Amongst chapters about brass bands and bowling greens there is one called ‘At the Club’, which includes generalisations based on observations of several working men’s clubs in the north of England. It contains a fair bit about pubs, which were apparently considered expensive and ‘stuck up’:
Ah never go into a pub at all now. Clubs are much more sociable, like. Look at this. Ah couldn’t rest me legs across a chair in t’pub. Here it’s like being at home. As long as Ah don’t put me feet on t’seat, Ah’m all right.
But we were mostly intrigued by the section called ‘Drinking’. Unlike pubs, which were mostly tied to breweries and thus offered a limited range…
Working men’s clubs are a cooperative venture in the purchase and sale of beer and spirits. Each offers a choice of several draught beers, and the brews are changed ruthlessly as members demand…

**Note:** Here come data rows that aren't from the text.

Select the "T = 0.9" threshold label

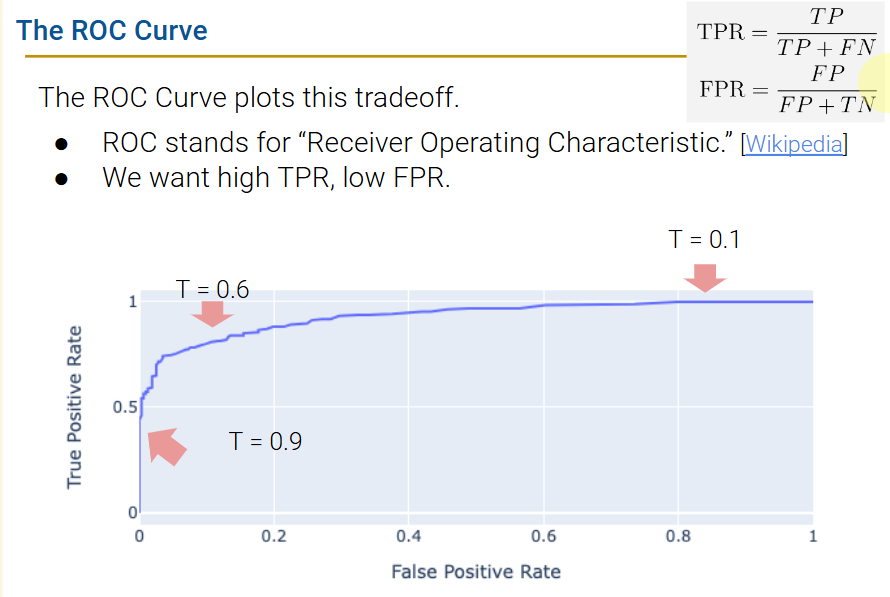265,440
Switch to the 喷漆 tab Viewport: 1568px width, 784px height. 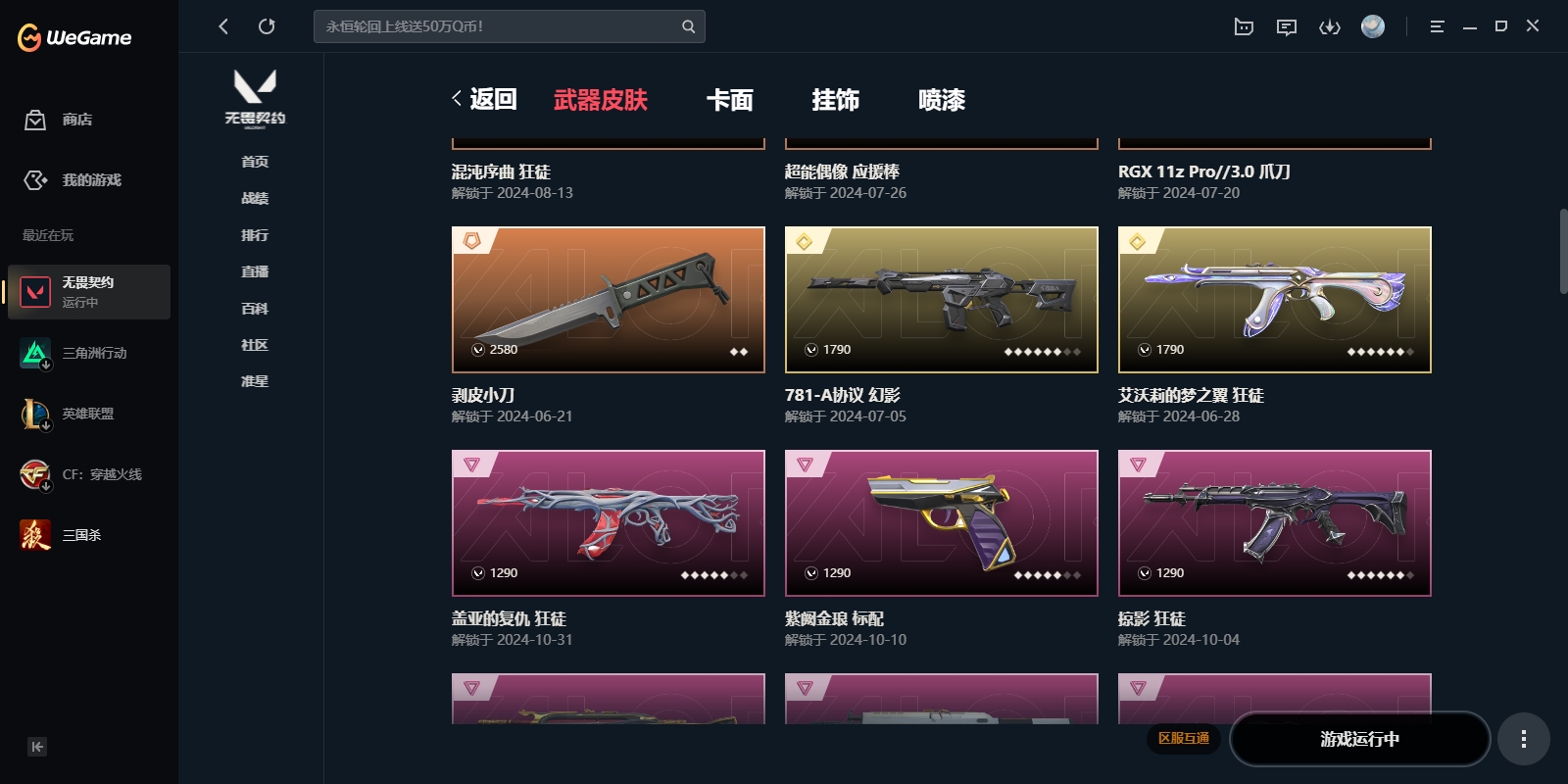[x=942, y=100]
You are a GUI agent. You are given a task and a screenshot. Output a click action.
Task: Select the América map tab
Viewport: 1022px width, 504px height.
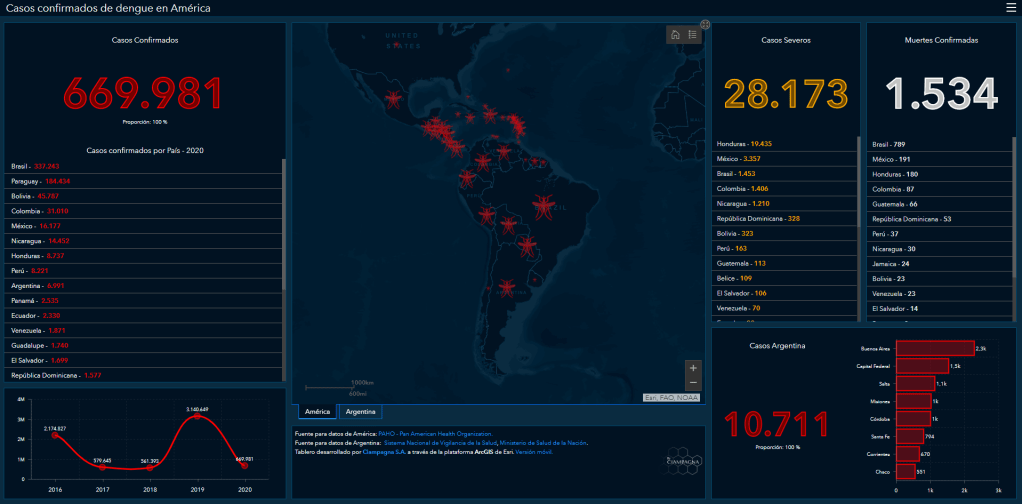[317, 412]
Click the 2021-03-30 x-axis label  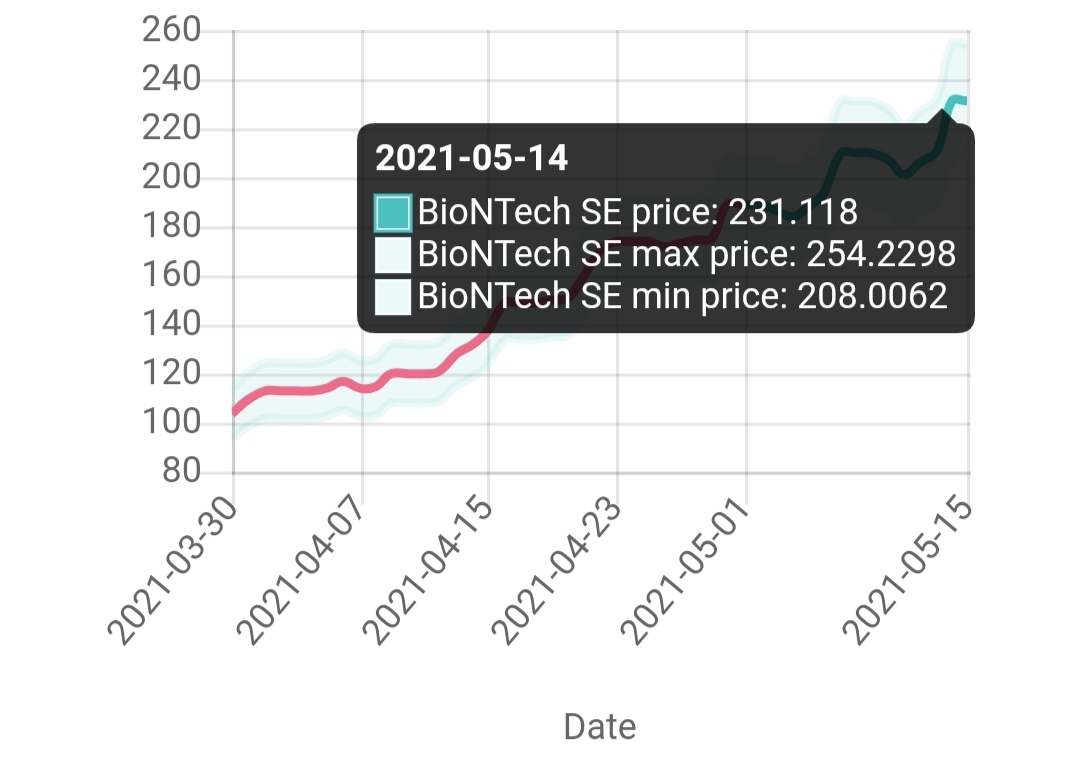point(176,572)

Club members, it seems, were ‘discriminating and demanding’ in their choice of beers, and so, despite competitive pricing, it often had the best ale in town:
There is an excellent draught beer brewed which is sold in surrounding Yorkshire. But it cannot be obtained in Huddersfield public houses because the pubs are in possession of rival concerns. The beer, though good, is blocked out. Except for the clubs. In almost every one a pint of this ale could be bought. The beer was chosen and sold on its merits, quite regardless of the major brewery strategy which limits the range of the pub drinker.
(What can it have been…?)
There is also an amusing worm-that-turned narrative in the clubs’ resistance to advertising and salesmen from big breweries. They would, according to Jackson, take loans and gifts from breweries, without feeling any obligation to then buy beer from them. Here’s an account of an attempt by a rep from Yarnold’s to win over punters at one club:
Ah remember a traveller bringing a barrel. It were free while he was here, he paid for t’lot. They supped it then, y’know. They did that! They supped it like*bloody wolves! But when he were gone nobody would touch it. It’s like lead in y’belly is that stuff. When Ah had some, Ah felt as if Ah’d swallowed yon plumb-line from t’window there.

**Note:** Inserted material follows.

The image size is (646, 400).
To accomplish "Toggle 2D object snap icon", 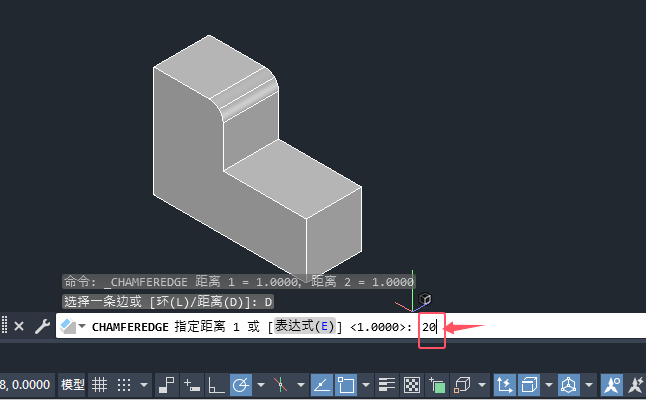I will (346, 385).
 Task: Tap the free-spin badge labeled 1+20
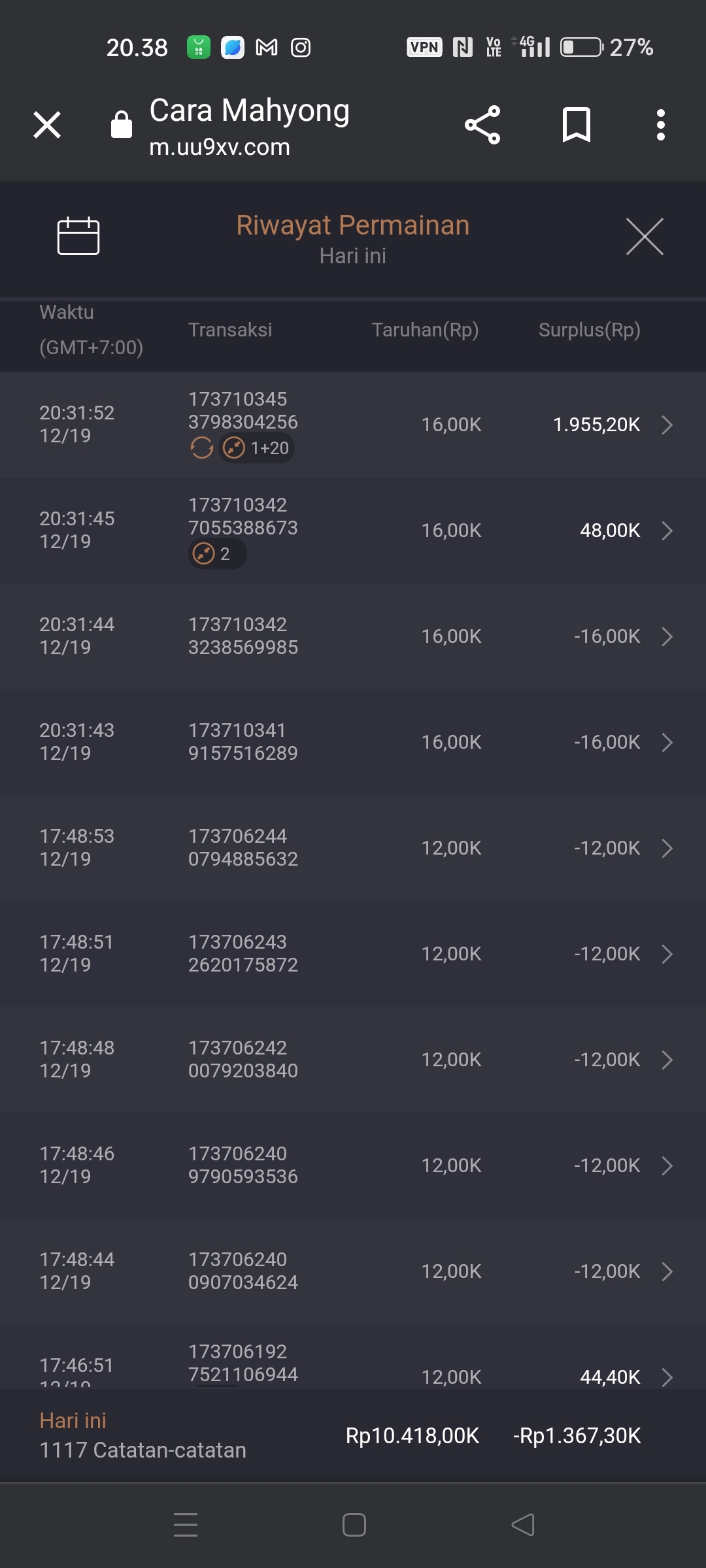click(x=257, y=448)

So, they were discerning, but what did it mean, in this context? Were they interested in flavour, strength, or something more abstract? Unfortunately, that’s where the book lets us down, though who knows what more detail might lurk in the original field notes (http://discover.ukdataservice.ac.uk/catalogue?sn=4870).
Supped it Like Bloody Wolves (http://boakandbailey.com/2014/07/supped-like-bloody-wolves/)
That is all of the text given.